## Your task
Return exactly the lines from the one containing "Where should I" through the last line of the records below, both included, and leave out any pictures.

=-=-=

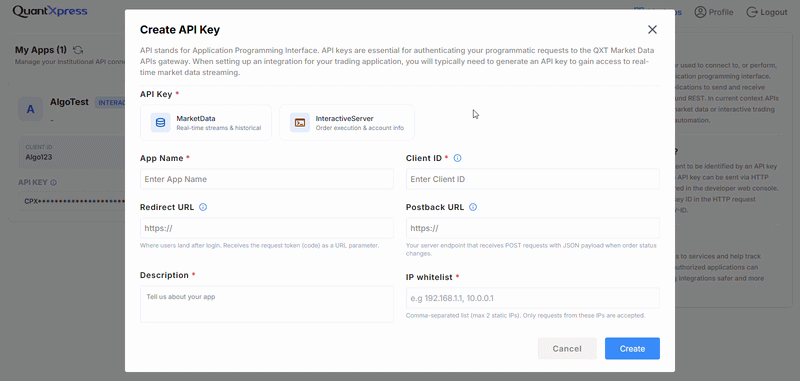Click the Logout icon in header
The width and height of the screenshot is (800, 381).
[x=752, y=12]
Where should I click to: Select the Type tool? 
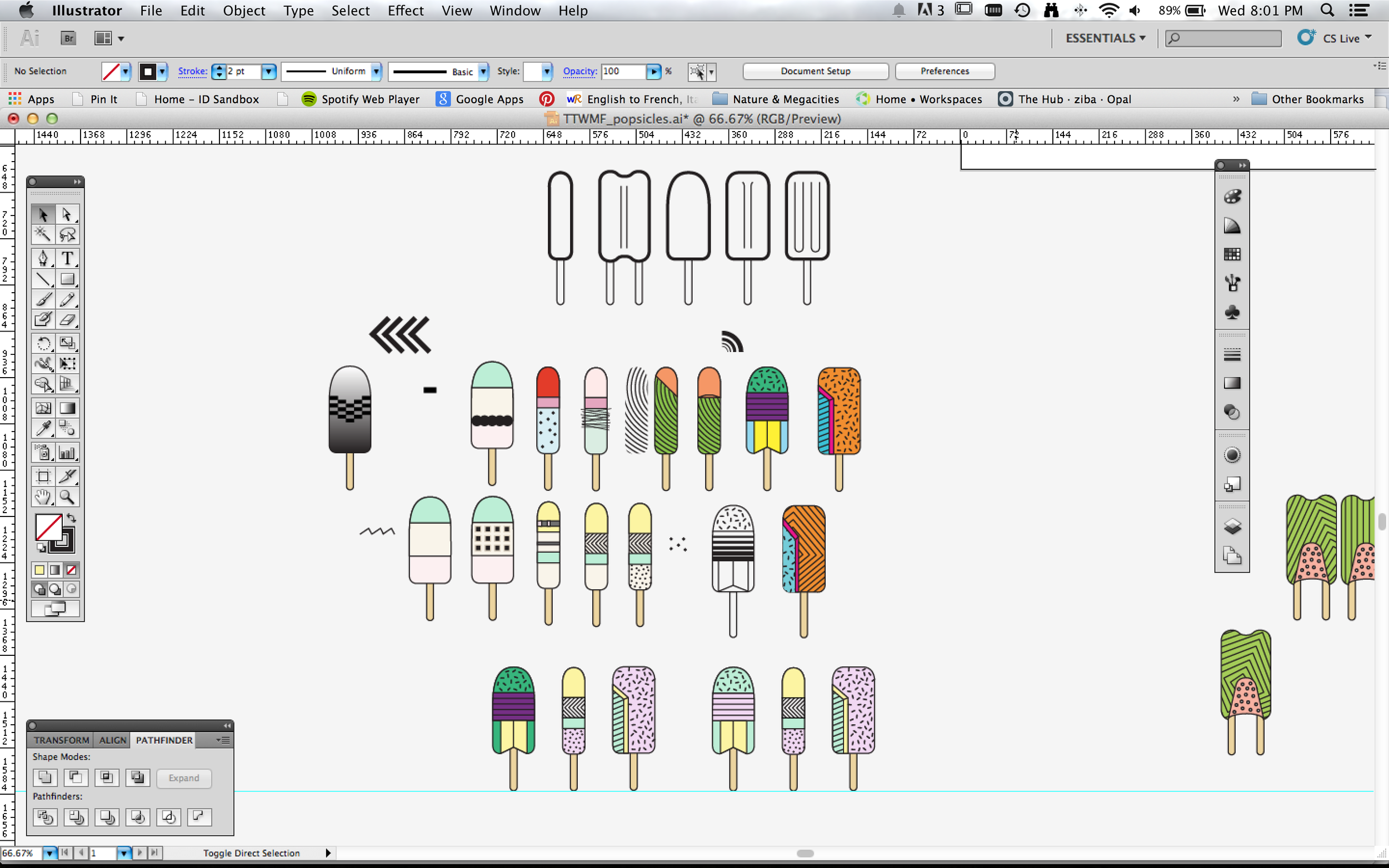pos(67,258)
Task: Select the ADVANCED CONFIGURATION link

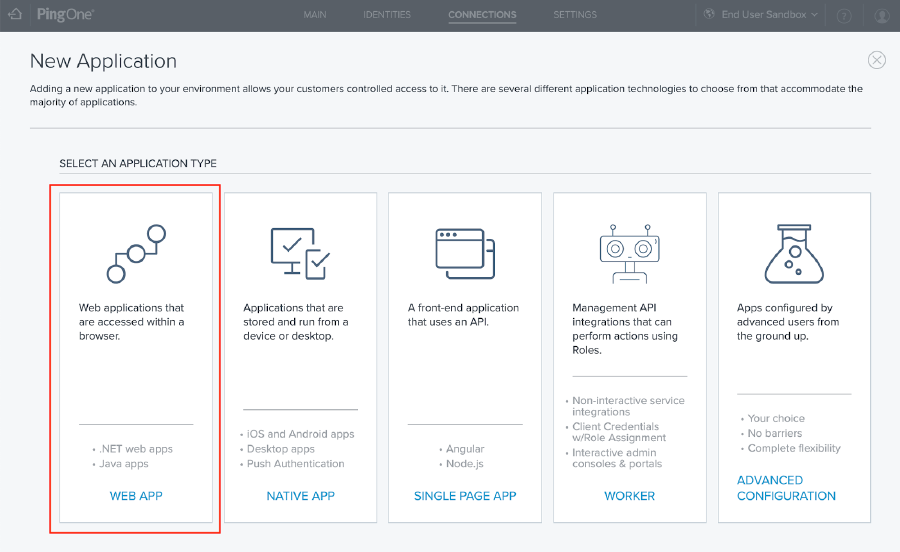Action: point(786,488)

=-=-=

## Output of the exercise
Where should I click to: Select the Type tool? 
pos(67,258)
Task: Select the ADVANCED CONFIGURATION link

Action: point(786,488)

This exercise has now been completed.